> **Set task**: List each line below that contains the word "width". Case counts, so a line only matches if the capitals and small letters are the same.

----- Records for this task

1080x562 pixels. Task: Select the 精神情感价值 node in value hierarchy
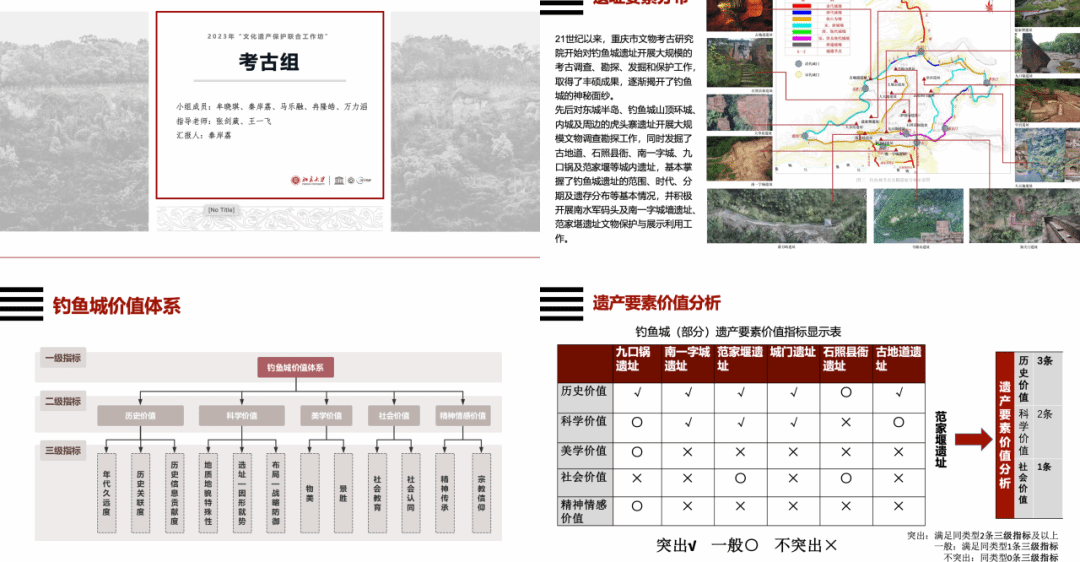(x=462, y=415)
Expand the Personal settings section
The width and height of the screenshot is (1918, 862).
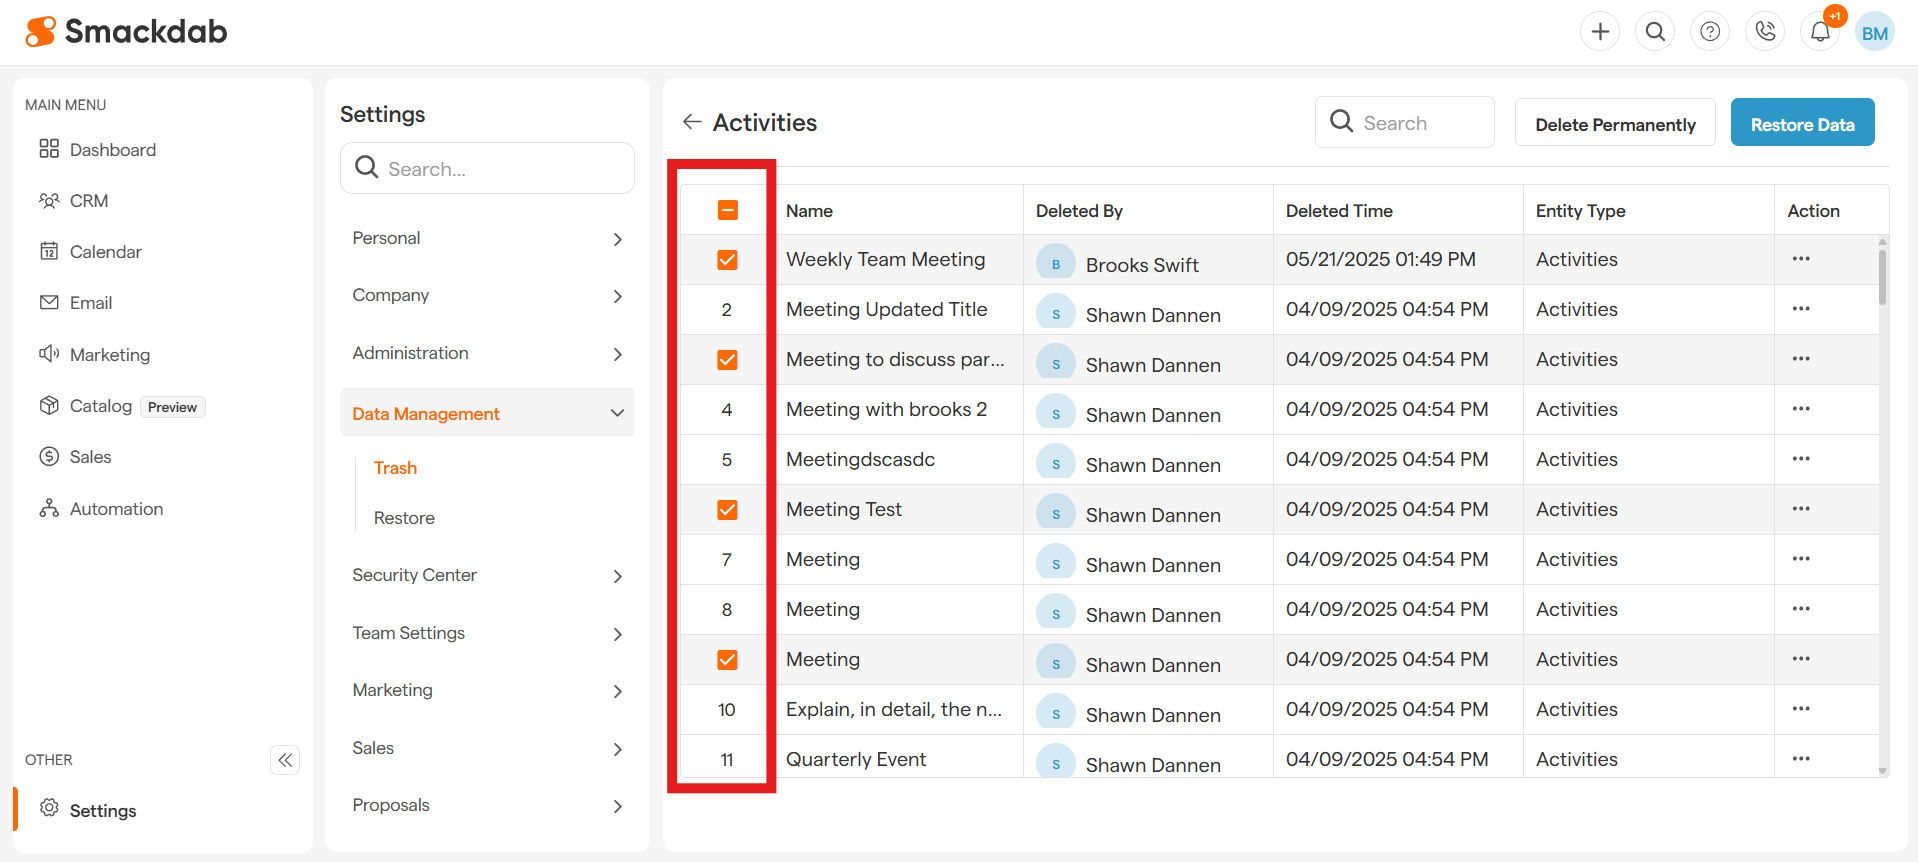click(x=487, y=239)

----------

> **Output of the task**:
The width and height of the screenshot is (1918, 862).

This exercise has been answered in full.